- Task to complete: Please write out all of the entries beneath this line exactly, skipping the pictures.

- The records:
::::::::
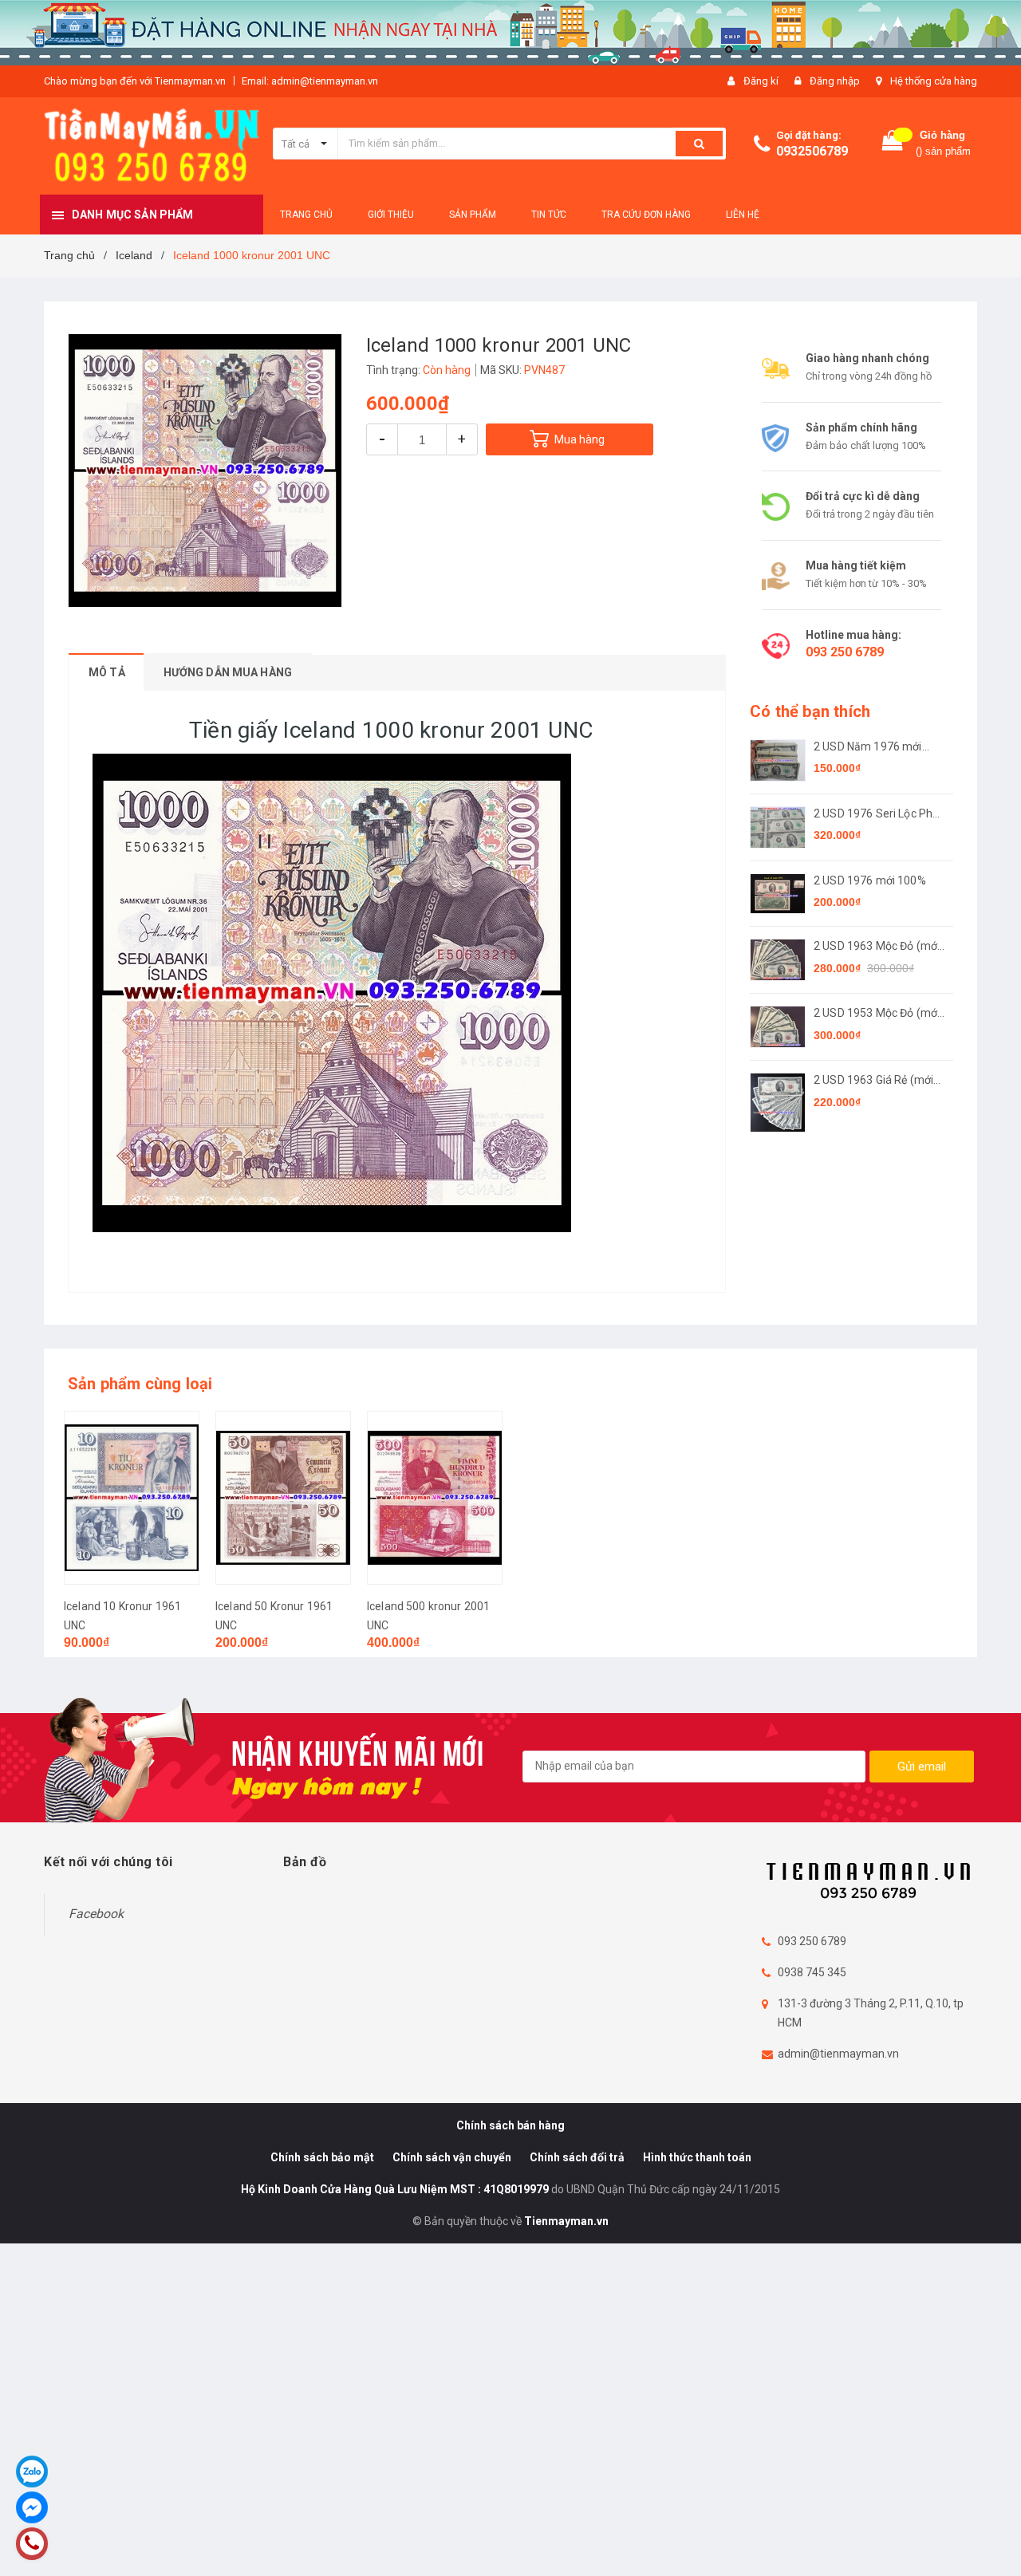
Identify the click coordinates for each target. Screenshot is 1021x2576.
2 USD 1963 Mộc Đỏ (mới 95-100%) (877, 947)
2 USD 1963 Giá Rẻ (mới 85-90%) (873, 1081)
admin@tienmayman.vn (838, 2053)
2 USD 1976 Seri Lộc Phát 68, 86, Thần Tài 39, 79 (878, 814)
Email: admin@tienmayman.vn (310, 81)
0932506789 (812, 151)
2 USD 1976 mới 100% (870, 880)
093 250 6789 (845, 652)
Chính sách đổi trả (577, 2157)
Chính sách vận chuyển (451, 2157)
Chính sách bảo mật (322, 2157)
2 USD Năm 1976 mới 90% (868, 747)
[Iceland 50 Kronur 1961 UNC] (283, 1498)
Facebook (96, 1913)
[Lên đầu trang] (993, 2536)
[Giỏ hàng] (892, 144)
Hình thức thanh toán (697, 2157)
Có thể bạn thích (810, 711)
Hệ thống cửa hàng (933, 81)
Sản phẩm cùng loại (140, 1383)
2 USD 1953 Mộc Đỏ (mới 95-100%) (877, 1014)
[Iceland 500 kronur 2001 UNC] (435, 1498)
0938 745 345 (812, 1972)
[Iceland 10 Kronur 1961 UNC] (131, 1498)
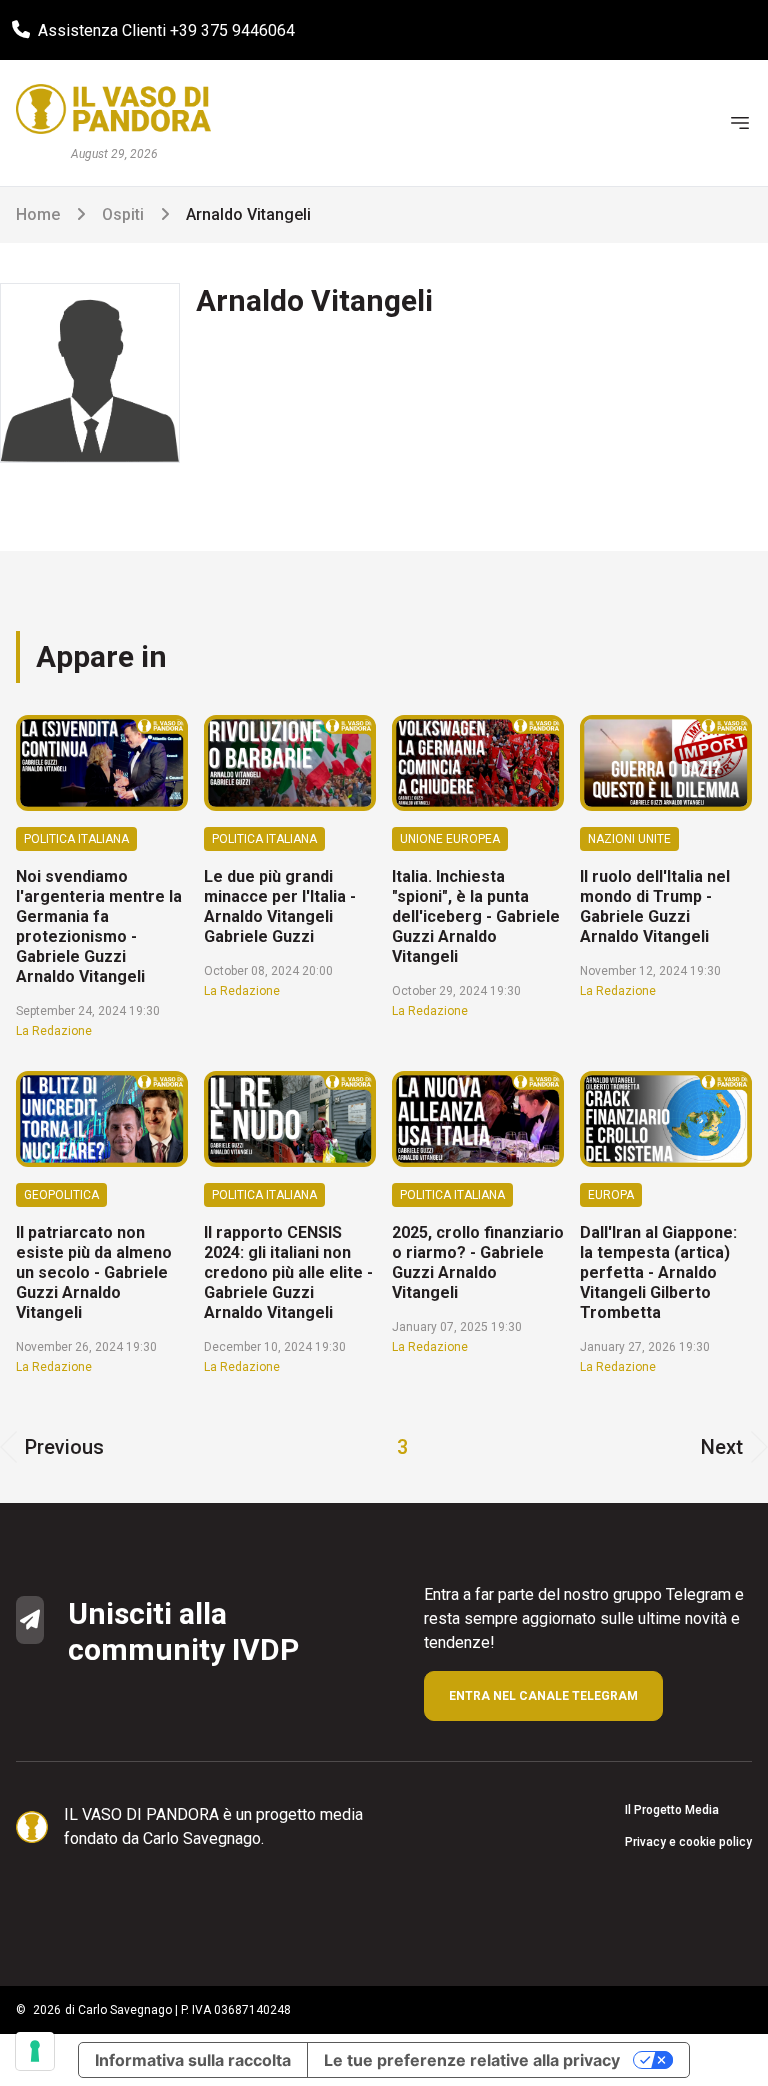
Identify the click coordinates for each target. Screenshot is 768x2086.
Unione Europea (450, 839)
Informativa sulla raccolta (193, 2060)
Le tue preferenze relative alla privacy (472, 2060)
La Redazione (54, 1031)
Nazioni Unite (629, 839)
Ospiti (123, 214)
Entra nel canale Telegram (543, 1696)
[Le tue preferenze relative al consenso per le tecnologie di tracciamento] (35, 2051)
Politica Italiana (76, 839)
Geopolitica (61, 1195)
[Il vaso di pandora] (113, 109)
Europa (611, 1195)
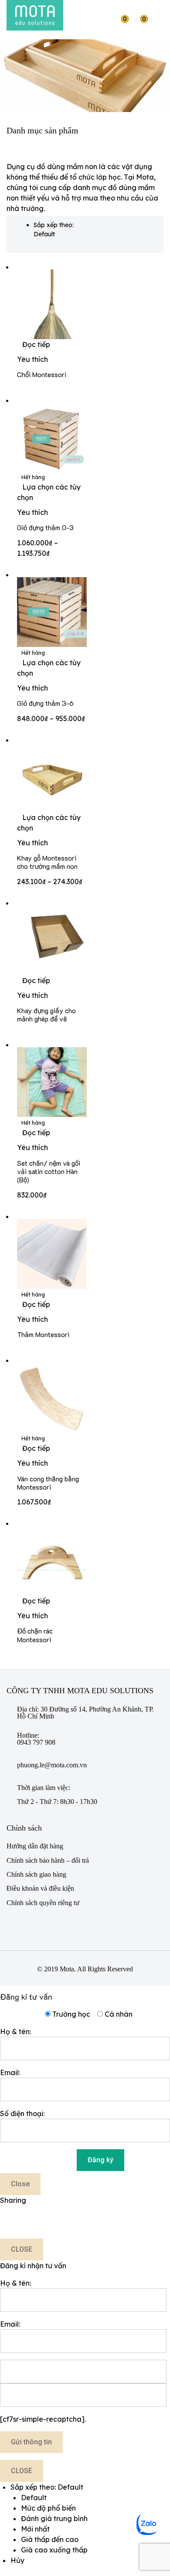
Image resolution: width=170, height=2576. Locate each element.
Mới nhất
::::::::
- Reply to the task:
Identify the click coordinates for each target. Screenshot is 1021x2576.
2 USD 1963 Mộc Đỏ (mới 95-100%) (877, 947)
2 USD 1963 Giá Rẻ (mới 85-90%) (873, 1081)
admin@tienmayman.vn (838, 2053)
2 USD 1976 Seri Lộc Phát 68, 86, Thần Tài 39, 79 (878, 814)
Email: admin@tienmayman.vn (310, 81)
0932506789 (812, 151)
2 USD 1976 mới 100% (870, 880)
093 250 6789 (845, 652)
Chính sách đổi trả (577, 2157)
Chính sách vận chuyển (451, 2157)
Chính sách bảo mật (322, 2157)
2 USD Năm 1976 mới 90% (868, 747)
[Iceland 50 Kronur 1961 UNC] (283, 1498)
Facebook (96, 1913)
[Lên đầu trang] (993, 2536)
[Giỏ hàng] (892, 144)
Hình thức thanh toán (697, 2157)
Có thể bạn thích (810, 711)
Hệ thống cửa hàng (933, 81)
Sản phẩm cùng loại (140, 1383)
2 USD 1953 Mộc Đỏ (mới 95-100%) (877, 1014)
[Iceland 500 kronur 2001 UNC] (435, 1498)
0938 745 345 (812, 1972)
[Iceland 10 Kronur 1961 UNC] (131, 1498)
Identify the click coordinates for each target. Screenshot is 768x2086.
Unione Europea (450, 839)
Informativa sulla raccolta (193, 2060)
Le tue preferenze relative alla privacy (472, 2060)
La Redazione (54, 1031)
Nazioni Unite (629, 839)
Ospiti (123, 214)
Entra nel canale Telegram (543, 1696)
[Le tue preferenze relative al consenso per le tecnologie di tracciamento] (35, 2051)
Politica Italiana (76, 839)
Geopolitica (61, 1195)
[Il vaso di pandora] (113, 109)
Europa (611, 1195)
Image resolution: width=170, height=2576. Locate each element.
Mới nhất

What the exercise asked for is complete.